| Job 1 |
Using the excerpt on Rust generics, explain in one to three sentences why T is chosen as the name of the type parameter.
| Job 2 |
Answer these questions from the excerpt on Rust generics, one answer per line:
(a) Which values are placed in number_list in main?
(b) Where are type name declarations placed when defining the generic largest function?
(c) What does the largest function return?
| Job 3 |
Continue the excerpt on Rust generics from the point where it stops.
-- START OF Source excerpt --
Generic Data Types
We use generics to create definitions for items like function signatures or structs, which we can then use with many different concrete data types. Let’s first look at how to define functions, structs, enums, and methods using generics. Then we’ll discuss how generics affect code performance.
In Function Definitions
When defining a function that uses generics, we place the generics in the signature of the function where we would usually specify the data types of the parameters and return value. Doing so makes our code more flexible and provides more functionality to callers of our function while preventing code duplication.
Continuing with our largest
function, Listing 10-4 shows two functions that both find the largest value in a slice. We’ll then combine these into a single function that uses generics.
Filename: src/main.rs
fn largest_i32(list: &[i32]) -> &i32 {
let mut largest = &list[0];
for item in list {
if item > largest {
largest = item;
}
}
largest
}
fn largest_char(list: &[char]) -> &char {
let mut largest = &list[0];
for item in list {
if item > largest {
largest = item;
}
}
largest
}
fn main() {
let number_list = vec![34, 50, 25, 100, 65];
let result = largest_i32(&number_list);
println!("The largest number is {result}");
assert_eq!(*result, 100);
let char_list = vec!['y', 'm', 'a', 'q'];
let result = largest_char(&char_list);
println!("The largest char is {result}");
assert_eq!(*result, 'y');
}
Listing 10-4: Two functions that differ only in their names and in the types in their signatures
The largest_i32
function is the one we extracted in Listing 10-3 that finds the largest i32
in a slice. The largest_char
function finds the largest char
in a slice. The function bodies have the same code, so let’s eliminate the duplication by introducing a generic type parameter in a single function.
To parameterize the types in a new single function, we need to name the type parameter, just as we do for the value parameters to a function. You can use any identifier as a type parameter name. But we’ll use T
because, by convention, type parameter names in Rust are short, often just one letter, and Rust’s type-naming convention is UpperCamelCase. Short for type, T
is the default choice of most Rust programmers.
When we use a parameter in the body of the function, we have to declare the parameter name in the signature so the compiler knows what that name means. Similarly, when we use a type parameter name in a function signature, we have to declare the type parameter name before we use it. To define the generic largest
function, we place type name declarations inside angle brackets, <>
, between the name of the function and the parameter list, like this:
fn largest<T>(list: &[T]) -> &T {
We read this definition as: the function largest
is generic over some type T
. This function has one parameter named list
, which is a slice of values of type T
. The largest
function will return a reference to a value of the same type T
.
Listing 10-5 shows the combined largest
function definition using the generic data type in its signature. The listing also shows how we can call the function with either a slice of i32
values or char
values. Note that this code won’t compile yet, but we’ll fix it later in this chapter.
-- END OF Source excerpt --
-- START OF Extracted information --
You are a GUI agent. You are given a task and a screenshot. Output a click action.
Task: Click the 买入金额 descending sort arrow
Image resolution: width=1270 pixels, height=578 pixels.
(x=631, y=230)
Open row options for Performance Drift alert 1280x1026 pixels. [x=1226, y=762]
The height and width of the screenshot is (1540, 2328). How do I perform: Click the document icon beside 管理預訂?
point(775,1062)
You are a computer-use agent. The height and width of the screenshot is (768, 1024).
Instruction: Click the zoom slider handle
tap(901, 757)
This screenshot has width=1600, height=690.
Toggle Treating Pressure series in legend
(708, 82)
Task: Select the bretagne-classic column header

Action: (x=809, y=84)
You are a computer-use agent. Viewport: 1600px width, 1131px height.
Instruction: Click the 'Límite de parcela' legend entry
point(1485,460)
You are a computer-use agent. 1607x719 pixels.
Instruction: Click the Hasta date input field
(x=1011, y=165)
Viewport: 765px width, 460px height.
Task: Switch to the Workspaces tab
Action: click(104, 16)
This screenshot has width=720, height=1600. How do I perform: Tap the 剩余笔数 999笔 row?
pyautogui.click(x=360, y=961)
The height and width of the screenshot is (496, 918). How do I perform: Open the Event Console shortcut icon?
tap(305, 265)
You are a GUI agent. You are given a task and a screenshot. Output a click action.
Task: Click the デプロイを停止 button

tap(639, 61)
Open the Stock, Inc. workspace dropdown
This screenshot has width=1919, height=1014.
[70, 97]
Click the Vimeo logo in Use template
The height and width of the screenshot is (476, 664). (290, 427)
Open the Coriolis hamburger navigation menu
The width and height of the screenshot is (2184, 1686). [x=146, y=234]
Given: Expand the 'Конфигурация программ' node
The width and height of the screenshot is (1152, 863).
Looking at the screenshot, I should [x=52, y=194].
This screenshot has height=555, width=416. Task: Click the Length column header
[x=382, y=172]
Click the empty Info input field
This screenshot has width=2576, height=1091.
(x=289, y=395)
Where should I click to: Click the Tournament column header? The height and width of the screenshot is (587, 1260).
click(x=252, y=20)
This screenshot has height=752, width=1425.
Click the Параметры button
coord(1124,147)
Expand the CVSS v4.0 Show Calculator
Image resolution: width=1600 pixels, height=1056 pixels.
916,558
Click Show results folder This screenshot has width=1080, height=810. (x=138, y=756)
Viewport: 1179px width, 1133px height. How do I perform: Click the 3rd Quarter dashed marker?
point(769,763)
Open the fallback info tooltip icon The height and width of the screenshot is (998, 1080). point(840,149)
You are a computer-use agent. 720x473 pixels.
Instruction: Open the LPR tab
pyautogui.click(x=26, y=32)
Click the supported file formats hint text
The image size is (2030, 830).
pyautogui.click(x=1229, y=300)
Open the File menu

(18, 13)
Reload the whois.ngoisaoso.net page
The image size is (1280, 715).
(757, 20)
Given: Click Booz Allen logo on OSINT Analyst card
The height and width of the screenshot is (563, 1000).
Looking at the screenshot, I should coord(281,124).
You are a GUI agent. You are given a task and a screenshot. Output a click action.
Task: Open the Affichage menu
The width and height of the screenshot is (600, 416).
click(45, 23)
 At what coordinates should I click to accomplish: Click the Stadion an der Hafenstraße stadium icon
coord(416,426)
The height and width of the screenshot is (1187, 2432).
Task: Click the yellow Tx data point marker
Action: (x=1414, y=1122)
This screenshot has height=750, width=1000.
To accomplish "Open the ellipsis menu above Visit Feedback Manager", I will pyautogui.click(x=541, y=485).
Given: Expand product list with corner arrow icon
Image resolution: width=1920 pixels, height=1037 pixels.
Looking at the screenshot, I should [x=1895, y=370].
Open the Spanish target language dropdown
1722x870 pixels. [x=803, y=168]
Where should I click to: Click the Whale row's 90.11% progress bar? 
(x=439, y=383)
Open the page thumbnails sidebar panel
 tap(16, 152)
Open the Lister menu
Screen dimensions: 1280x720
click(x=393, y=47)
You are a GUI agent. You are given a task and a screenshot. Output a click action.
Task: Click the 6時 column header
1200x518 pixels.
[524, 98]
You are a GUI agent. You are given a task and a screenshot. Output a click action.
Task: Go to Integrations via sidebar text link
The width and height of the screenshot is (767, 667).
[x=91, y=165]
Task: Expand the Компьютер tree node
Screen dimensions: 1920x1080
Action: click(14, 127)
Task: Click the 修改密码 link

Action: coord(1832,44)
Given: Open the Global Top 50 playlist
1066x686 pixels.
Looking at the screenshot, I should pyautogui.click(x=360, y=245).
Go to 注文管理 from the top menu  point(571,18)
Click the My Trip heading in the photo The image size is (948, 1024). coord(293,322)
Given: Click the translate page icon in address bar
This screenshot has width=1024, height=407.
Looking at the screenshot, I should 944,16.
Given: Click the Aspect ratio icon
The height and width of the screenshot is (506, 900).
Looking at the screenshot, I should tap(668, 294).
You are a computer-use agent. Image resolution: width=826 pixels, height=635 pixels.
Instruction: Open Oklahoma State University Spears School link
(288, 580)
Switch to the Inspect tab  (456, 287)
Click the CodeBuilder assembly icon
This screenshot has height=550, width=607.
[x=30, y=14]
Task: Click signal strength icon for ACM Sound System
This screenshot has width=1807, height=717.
-- END OF Extracted information --
| Exercise output 1 |
By convention, Rust type parameter names are short, often a single letter, and Rust's type-naming convention is UpperCamelCase. T is short for "type" and is the default choice of most Rust programmers. Any identifier could still be used.

| Exercise output 2 |
(a) 34, 50, 25, 100, and 65.
(b) Inside angle brackets, <>, between the name of the function and the parameter list.
(c) A reference to a value of the same type T.

| Exercise output 3 |
Filename: src/main.rs
fn largest<T>(list: &[T]) -> &T {
let mut largest = &list[0];
for item in list {
if item > largest {
largest = item;
}
}
largest
}
fn main() {
let number_list = vec![34, 50, 25, 100, 65];
let result = largest(&number_list);
println!("The largest number is {result}");
let char_list = vec!['y', 'm', 'a', 'q'];
let result = largest(&char_list);
println!("The largest char is {result}");
}
Listing 10-5: The largest
function using generic type parameters; this doesn’t compile yet
If we compile this code right now, we’ll get this error:
$ cargo run
Compiling chapter10 v0.1.0 (file:///projects/chapter10)
error[E0369]: binary operation `>` cannot be applied to type `&T`
--> src/main.rs:5:17
|
5 | if item > largest {
| ---- ^ ------- &T
| |
| &T
|
help: consider restricting type parameter `T`
|
1 | fn largest<T: std::cmp::PartialOrd>(list: &[T]) -> &T {
| ++++++++++++++++++++++
For more information about this error, try `rustc --explain E0369`.
error: could not compile `chapter10` (bin "chapter10") due to 1 previous error
The help text mentions std::cmp::PartialOrd
, which is a trait, and we’re going to talk about traits in the next section. For now, know that this error states that the body of largest
won’t work for all possible types that T
could be. Because we want to compare values of type T
in the body, we can only use types whose values can be ordered. To enable comparisons, the standard library has the std::cmp::PartialOrd
trait that you can implement on types (see Appendix C for more on this trait). By following the help text’s suggestion, we restrict the types valid for T
to only those that implement PartialOrd
and this example will compile, because the standard library implements PartialOrd
on both i32
and char
.
In Struct Definitions
We can also define structs to use a generic type parameter in one or more fields using the <>
syntax. Listing 10-6 defines a Point<T>
struct to hold x
and y
coordinate values of any type.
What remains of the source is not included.